La legge del branco
La sicurezza è l'ossessione del momento. Il centrodestra
ne ha fatto il proprio cavallo di battaglia, il nuovo governo l'ha messa al
primo punto del suo programma, la politica tutta se ne occupa a piene mani,
televisioni e giornali se ne riempiono. Poco importa che le statistiche dicano
che non c'è alcuna emergenza. Quel che conta è la percezione della paura, l'esternalizzazione
sul «diverso» delle insicurezze che contornano la vita e l'incubo di una
prossima decadenza. Vale per tutti, persino di più per chi i privilegi li vive
guardandoli in tv, attraverso i lustrini degli altri.
La cronaca si incarica ogni giorno di ribadire il concetto: la violenza è lo
stato di natura in cui siamo costretti. Ma non tutte le violenze hanno pari
dignità nell'elaborazione mediatico-politica: solamente quelle attribuite
all'estraneo diventano emergenza, le altre - le nostre - sono semplice devianza.
E' così solo perché le prime sono più facili da affrontare, rappresentano
qualcosa di alieno, che non ci chiama in causa, che si può facilmente scaricare
fuori, che si può affrontare senza mettere in discussione il senso della
«comunità nazionale» (o locale). Poi si partoriscono norme e aggravanti di legge
che violano l'unicità del diritto, come quelle di cui si parlerà oggi al
consiglio dei ministri.
La cronaca, a ben guardare, è però crudele. Quella di ieri ci rimanda un
episodio avvenuto quattro anni fa nella civilissima e ricca Toscana, tra Lucca e
Montecatini. Una prolungata violenza di gruppo (maschile) ai danni di una
quattordicenne. Se ne riparla perché si deve decidere se rinviare a giudizio i
23 minorenni che per dieci mesi hanno abusato di una ragazzina sudamericana
adottata da una famiglia del posto: scopate di gruppo, ripetute e filmate. Con
il «consenso» della ragazza, è la tesi della difesa. Tesi già accolta da un
giudice che ha incredibilmente assolto i maggiorenni coinvolti nella «lunga
festa». Quale consenso possa dare una bambina di fronte al gruppo maschile che
la blandisce fino a costringerla al consumo del proprio corpo è difficile da
capire.

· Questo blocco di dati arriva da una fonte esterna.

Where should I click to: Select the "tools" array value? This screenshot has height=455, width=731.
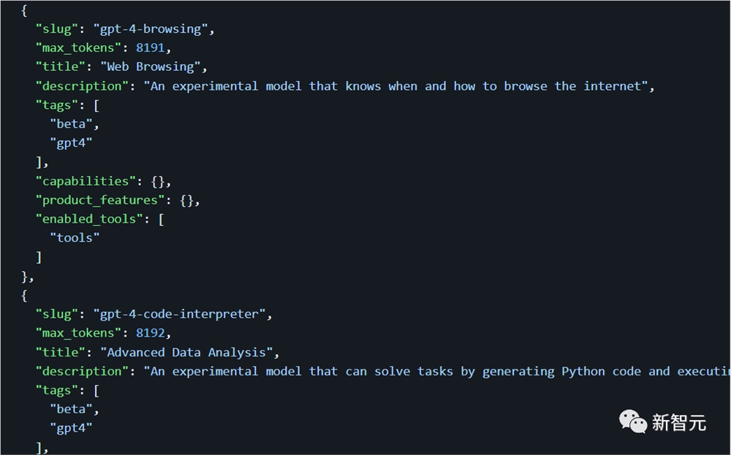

Se non nell'assurdo del branco che minaccia di espellere dal «gruppo»
chi si nega, nel ricatto di un filmato da esibire come prova «che quella è una
puttana». E nella violenza di una relazione basata tutta sulla forza del
maschile che si impone sul femminile per esorcizzare le proprie angosce, per
sfogare la sua tendenza al dominio.
La cronaca si ferma qua. Seguirà un proscioglimento o una condanna. Con
cui la comunità assolverà se stessa, non guarderà in faccia il proprio
degradarsi in relazioni di puro consumo: conquistate con i soldi o con la forza.
Non fa differenza. Perché la violenza diventa un problema politico solo se c'è
uno straniero a cui farla pagare. Se riguarda uno di noi è solo devianza
criminale: la comunità è salva (e può sempre perdonare i figli reietti), la
politica può continuare a guardare il dito e non la luna, la forza rimarrà al
governo delle relazioni umane. Nel legittimo esercizio delle sue funzioni.